Well, it's like this: Here are some of the Webster's Dictionary definitions of Free: a : having the legal and political rights of a citizen b : enjoying civil and political liberty c : enjoying political independence or freedom from outside domination d : enjoying personal freedom : not subject to the control or domination of another2 a : not determined by anything beyond its own nature or being : choosing or capable of choosing for itself...having a scope not restricted by qualification 7 a : not obstructed, restricted, or impeded ...Now, here are some of the Webster's Dictionary definitions of Fly:1 a : to move in or pass through the air with wings b : to move through the air or before the wind or through outer space c : to float, wave, or soar in the air ... a : to take flight ...6 : to work successfully ...Examples which apply from Websters: fly high : to be elated - fly in the face of or fly in the teeth of : to stand or act forthrightly or brazenly in defiance or contradiction of

What does this mean in my life?

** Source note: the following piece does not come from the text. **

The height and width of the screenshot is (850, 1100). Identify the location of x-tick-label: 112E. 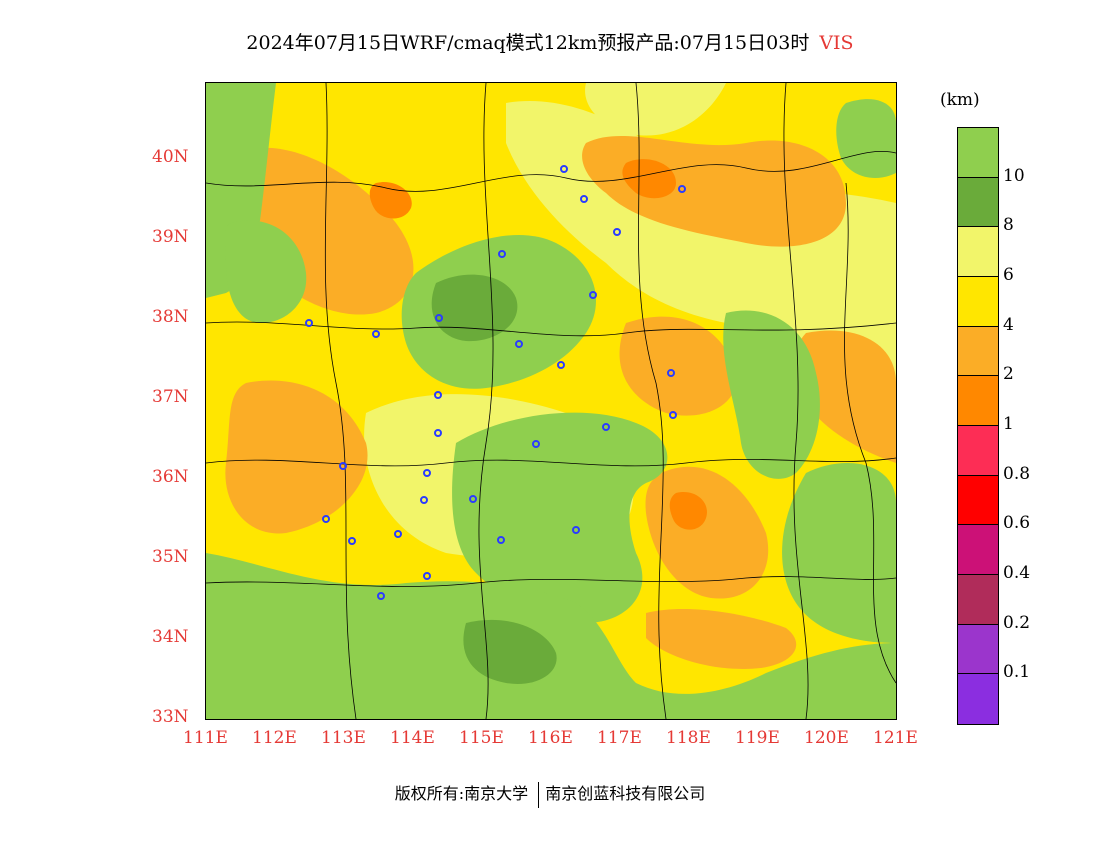
(274, 738).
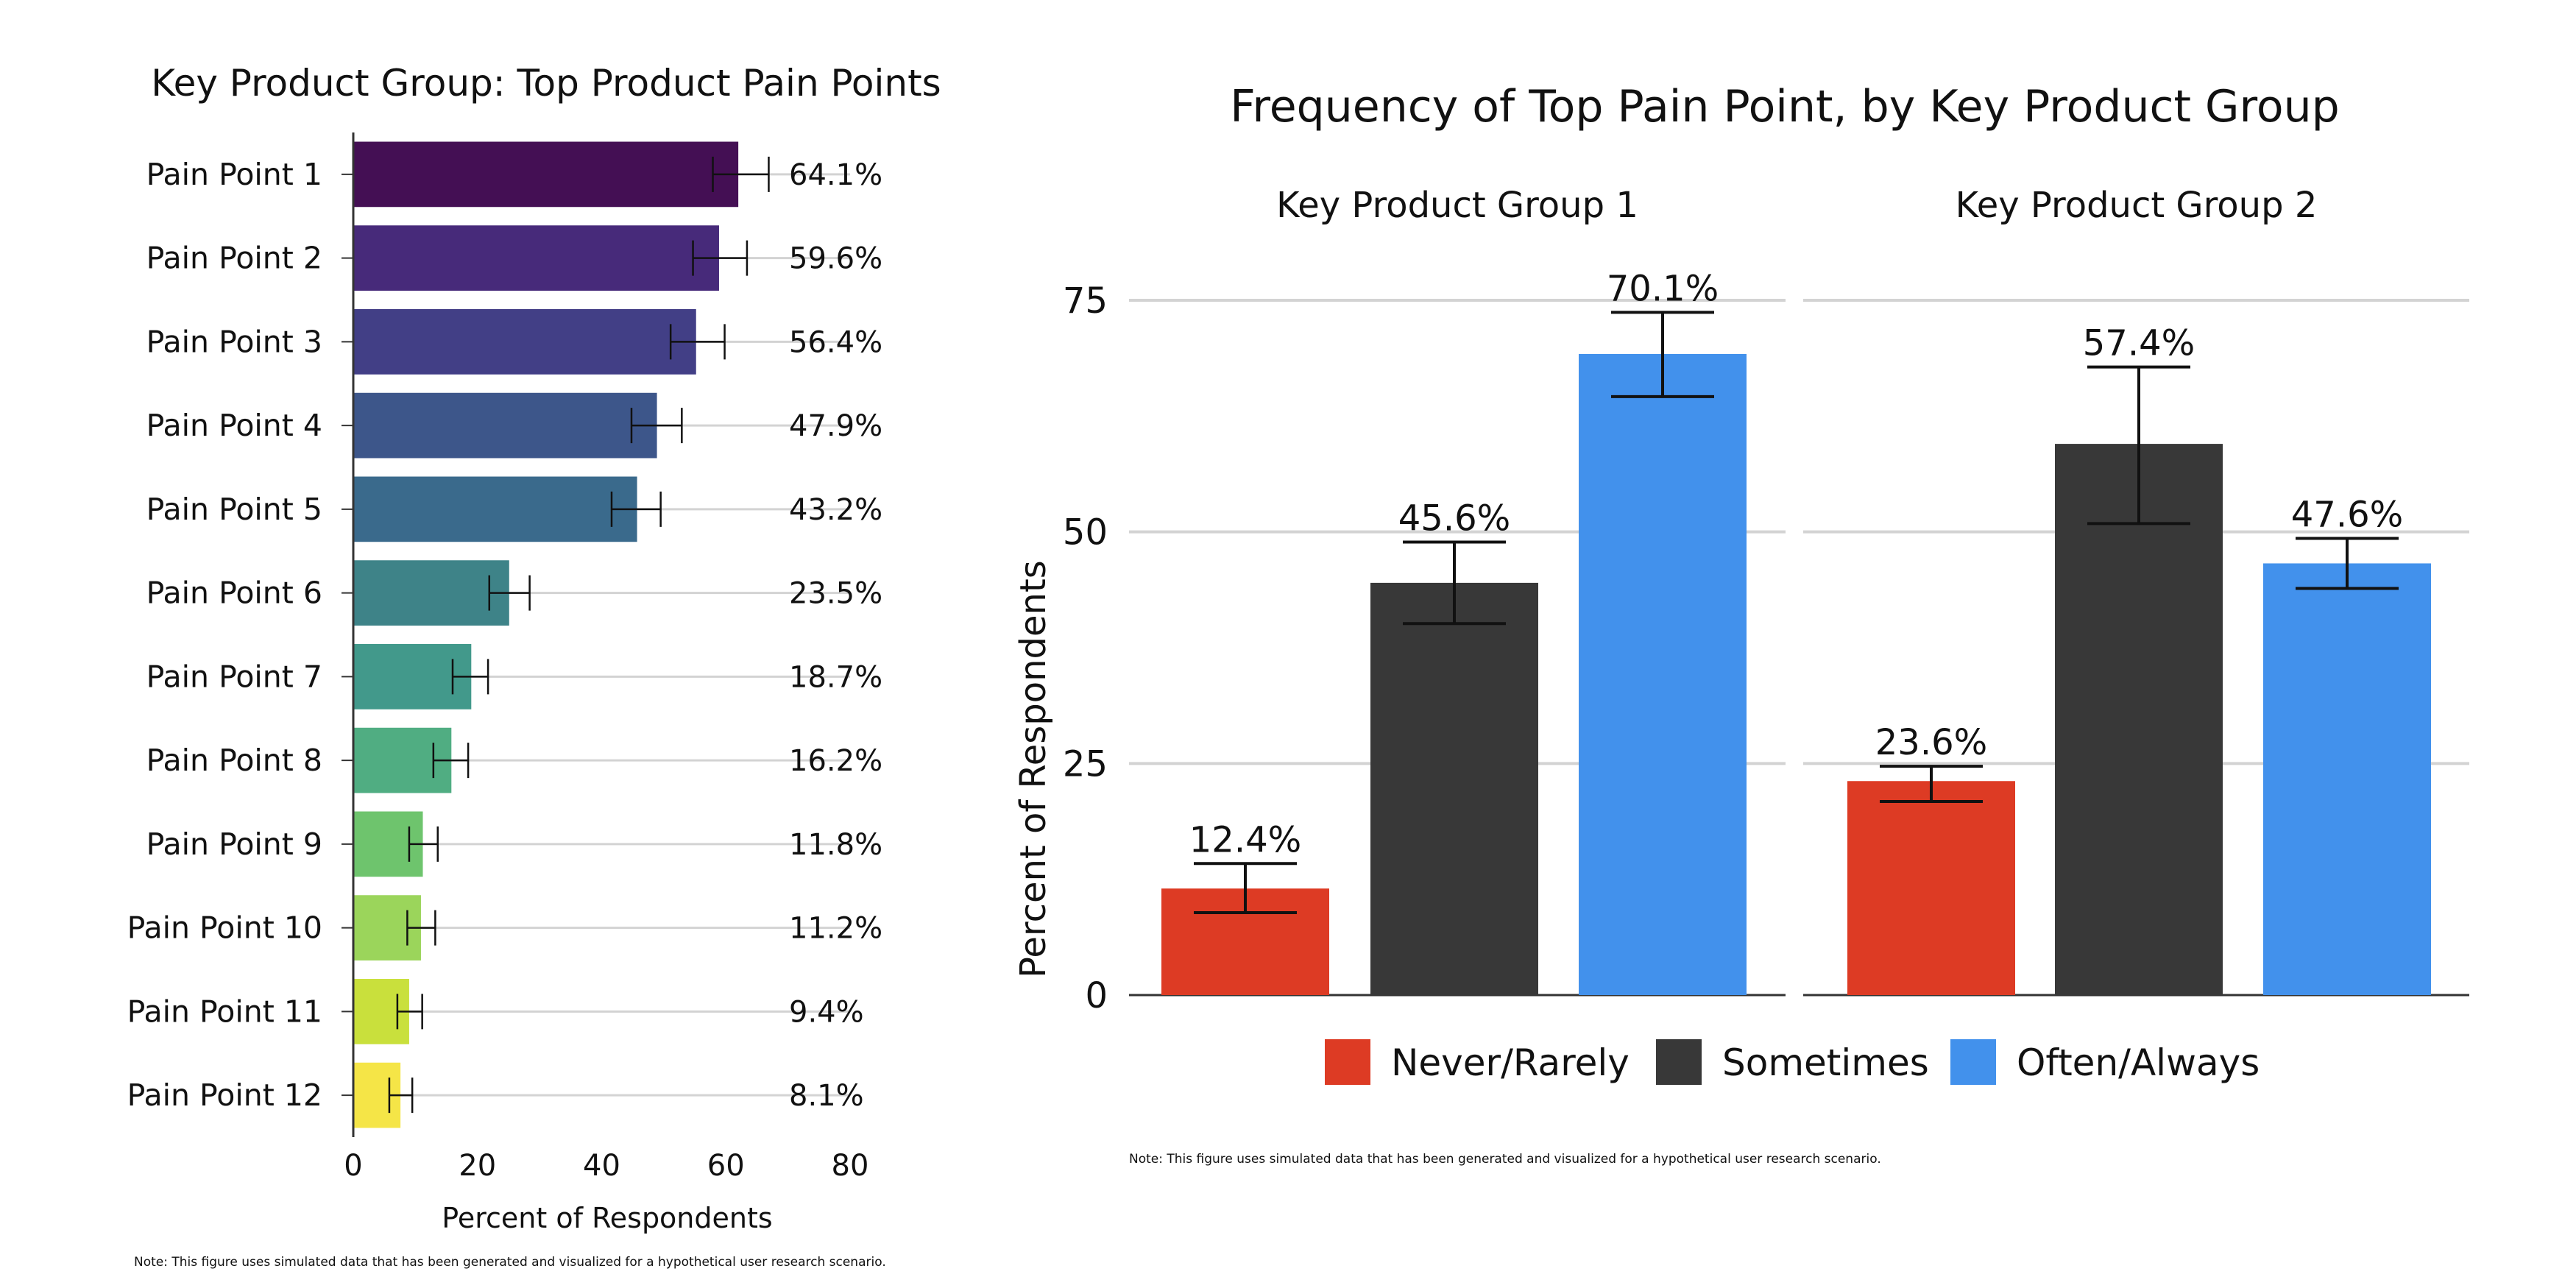 This screenshot has width=2576, height=1288. I want to click on left-x-ticks: 0 20 40 60 80, so click(606, 1166).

This means that in life we are meant to be free. While historically mankind has not always enjoyed the opportunity to fully appreciate what that means, we are so indescribably fortunate as to live in a time of the greatest spiritual, physical, financial and political freedom ever known. Freedom doesn't come cheap, nor does it come easy. But the best things in life don't come that way do they? As I write this I am struck by how this sounds like a political statement, and for me this is much more of a spiritual thing, but, same goes for that (political that is). Freedom doesn't come easy. And it's worth whatever fight you have to make to overcome in your life in order to live a life that succeeds. Now the questions is - what is success for you? What is your standard? In my mind what is needed is a definite target - because you can't hit and maintain a moving target. A stable, rock-solid, anchor with no variable, yet multi-faceted. Something pure, just and worthy. If you look at any web page of news you can see that our society is certainly lacking in this area. What a great time to live as a rebel! Nowadays to be a rebel, all you have to do is be willing to engage in the battle of life, while anchored to Christ!